SHA was formed under the Social Health Insurance Act of 2023 to combine all health financing systems into one. It was meant to fix the weaknesses of previous insurance schemes by ensuring every Kenyan could get medical services without financial strain.

However, things have not gone as planned. Reports show that poor management, delayed funding from the Treasury, and inefficiencies in processing claims have all contributed to the growing debt.

RUPHA’s National Coordinator, Dr. Samuel Omondi, said that more than half of their member hospitals are owed payments covering at least six months, with some still waiting for reimbursements from as far back as 2023.

He stressed that hospitals are not asking for profits but simply for the money owed to them for services already provided to patients in need.
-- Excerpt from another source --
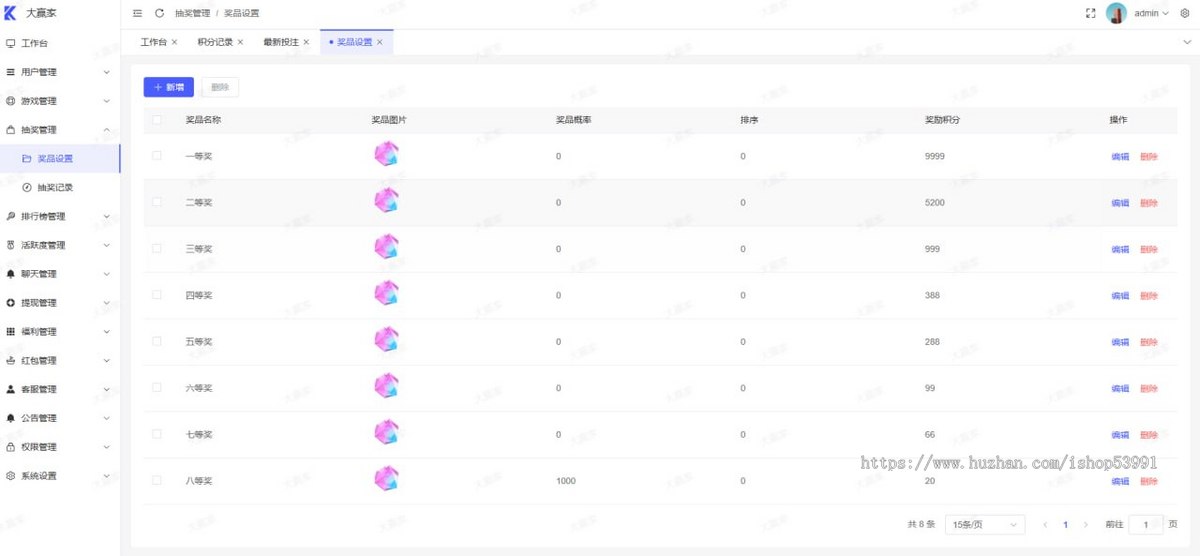Click the 前往 page number input field

[1146, 524]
Legal analysts have also warned that if the issue is not resolved soon, it could lead to a flood of lawsuits from hospitals seeking to recover their funds. Such legal battles could result in court orders freezing SHA’s assets or stopping its operations, which would make the crisis even worse.

Lawmakers are now calling for urgent government intervention, including immediate financial support from the Treasury to clear part of the arrears. They also want a complete audit of SHA’s accounts to identify how the system ran into such a large deficit. Some have even suggested that the government should pause new patient enrollments until the existing debts are paid.

MP David Ochieng’ said that the SHA was supposed to strengthen the health sector, not weaken it. He warned that if action is not taken soon, many Kenyans could find themselves turned away from hospitals, and confidence in the government’s health plan would be lost.

Stakeholders in the health sector are now appealing to the government to treat this as an urgent national issue, arguing that failure to resolve it will put millions of lives at risk and delay Kenya’s journey toward true universal healthcare.